--- START OF EXTRACT PROVIDED ---

After several earlier seasons of his musical theatre piece, Maluju Zulu , Durban playwright and director Bonginkosi Shangase has finally got the ingredients right and his new version appeared in the opening slot of the Playhouse Company’s New Stages season. New Stages highlights theatrical expressions of the New South Africa and will be followed by Talking Spirits and African Queen this weekend.

The production was in isiZulu and so I had problems following aspects of the story and dialogue, obviously missing the humour which generated gales of laughter from the audience. However, I thoroughly enjoyed the work and welcomed its more focused and better staged presentation. It rightfully justifies its selection as the best production at this year’s Market Theatre Laboratory’s Zwakala festival in Gauteng.

Maluju Zulu tells a tale of love and war as clans go to battle over boundaries drawn by colonialism. It’s a kind of Romeo and Juliet scenario as the young lovers come from different clans. The girl’s admirer (from her own clan) kills her boyfriend in a jealous rage which generates the inevitable reprisals. Eventually it takes the wisdom of an elder to decide that violence is destroying the Zulu nation.

Sadly, faction fighting is still very prevalent in the rural areas of KwaZulu-Natal and Bonginkosi was exposed to tribal warfare as a young boy growing up in these areas. The main movitation behind writing Maluju Zulu (“Maluju” meaning “it is enough”) was to focus on the futility of violence and its repercussions.

The energy of the disciplined cast was undeniable and scenes followed one another efficiently. I was particularly impressed by the performances of Paulette Khwela as the young girl (also the old woman); Mduduzi Ndunakazi as the jealous boyfriend and Khulekani Kunene as a proud and unswerving clan leader, not to mention Cyril Meyiwa who has considerable dancing and comedic ability. The dancing was excellent with some memorable gymastics!

--- END OF EXTRACT PROVIDED ---
--- START OF GIVEN INFORMATION ---

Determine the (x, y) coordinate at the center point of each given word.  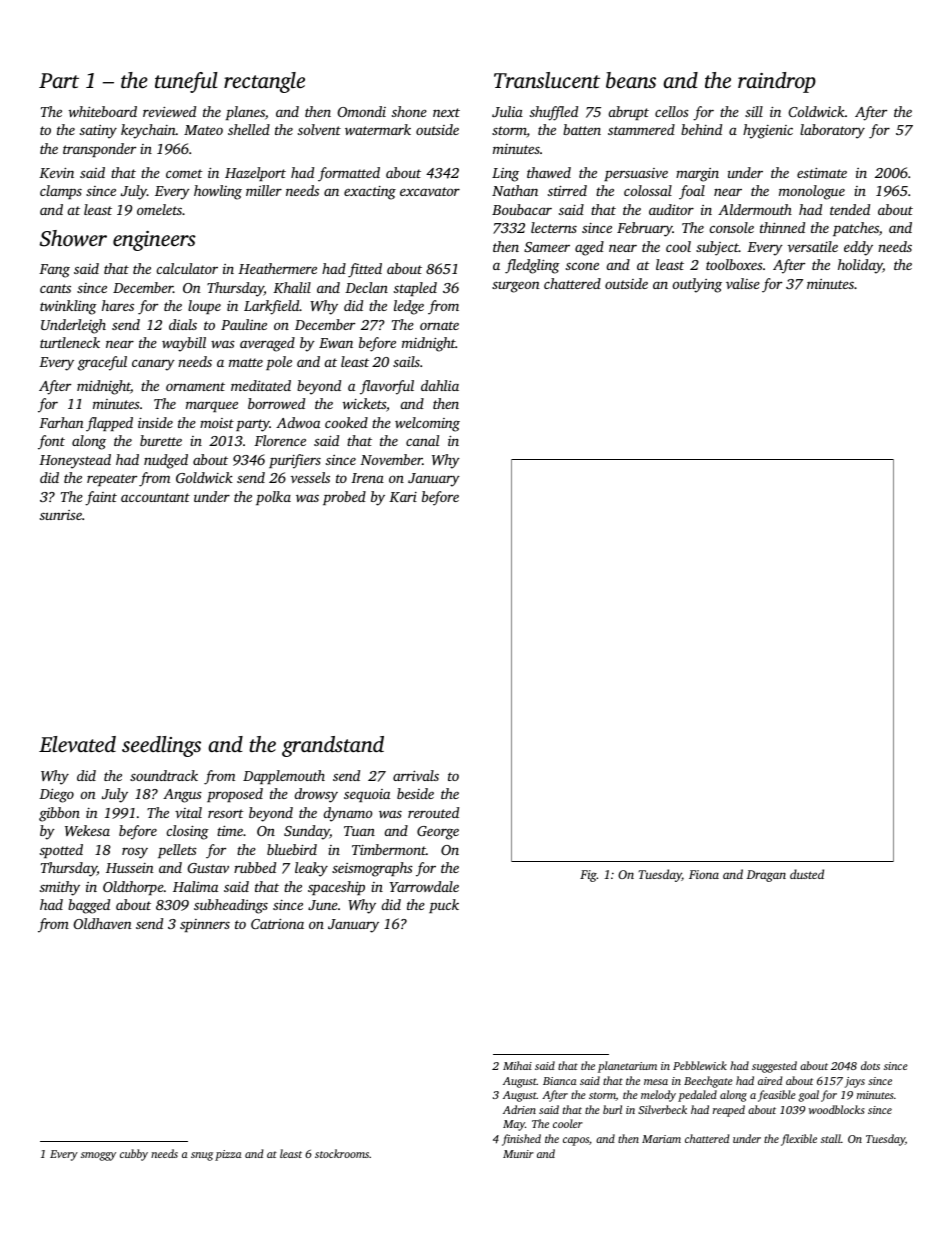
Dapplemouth (284, 777)
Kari (403, 497)
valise (743, 283)
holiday (860, 266)
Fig (588, 876)
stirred (567, 190)
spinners (205, 925)
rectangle (264, 82)
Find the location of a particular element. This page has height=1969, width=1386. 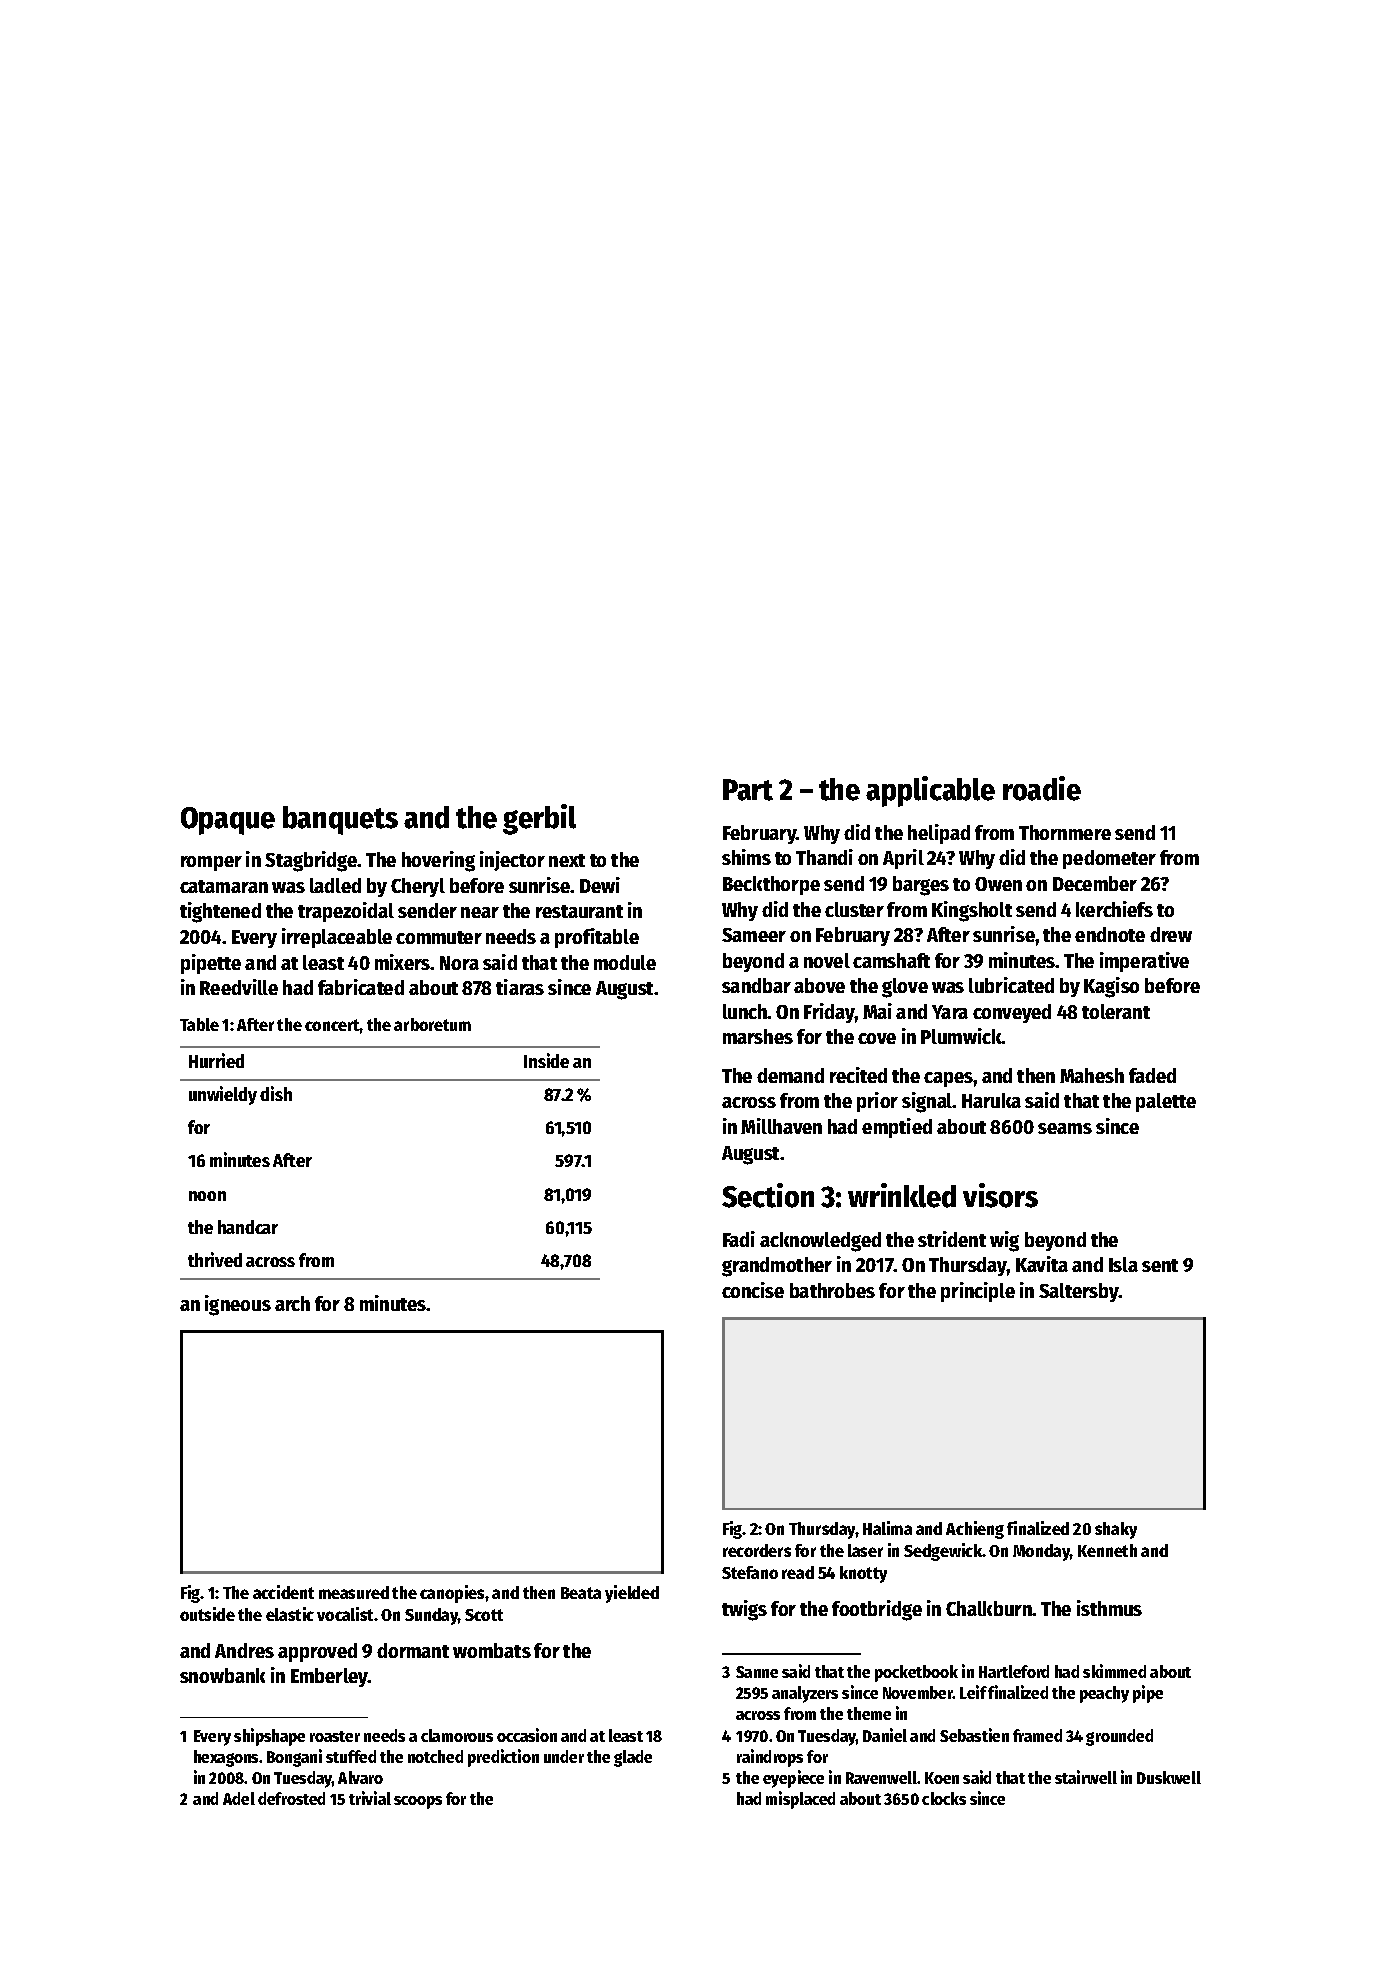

--- END OF GIVEN INFORMATION ---

### TASK LIST
[1] Reproduce the play review in full, word for word.
[2] Copy out the lines of the listing starting at the line containing "spinners (205, 925)" and ending with the final line of the listing. Leave the pictures out.

### SOLUTIONS IN ORDER
[1]
After several earlier seasons of his musical theatre piece, Maluju Zulu , Durban playwright and director Bonginkosi Shangase has finally got the ingredients right and his new version appeared in the opening slot of the Playhouse Company’s New Stages season. New Stages highlights theatrical expressions of the New South Africa and will be followed by Talking Spirits and African Queen this weekend.

The production was in isiZulu and so I had problems following aspects of the story and dialogue, obviously missing the humour which generated gales of laughter from the audience. However, I thoroughly enjoyed the work and welcomed its more focused and better staged presentation. It rightfully justifies its selection as the best production at this year’s Market Theatre Laboratory’s Zwakala festival in Gauteng.

Maluju Zulu tells a tale of love and war as clans go to battle over boundaries drawn by colonialism. It’s a kind of Romeo and Juliet scenario as the young lovers come from different clans. The girl’s admirer (from her own clan) kills her boyfriend in a jealous rage which generates the inevitable reprisals. Eventually it takes the wisdom of an elder to decide that violence is destroying the Zulu nation.

Sadly, faction fighting is still very prevalent in the rural areas of KwaZulu-Natal and Bonginkosi was exposed to tribal warfare as a young boy growing up in these areas. The main movitation behind writing Maluju Zulu (“Maluju” meaning “it is enough”) was to focus on the futility of violence and its repercussions.

The energy of the disciplined cast was undeniable and scenes followed one another efficiently. I was particularly impressed by the performances of Paulette Khwela as the young girl (also the old woman); Mduduzi Ndunakazi as the jealous boyfriend and Khulekani Kunene as a proud and unswerving clan leader, not to mention Cyril Meyiwa who has considerable dancing and comedic ability. The dancing was excellent with some memorable gymastics!

[2]
spinners (205, 925)
rectangle (264, 82)
Find the location of a particular element. This page has height=1969, width=1386. 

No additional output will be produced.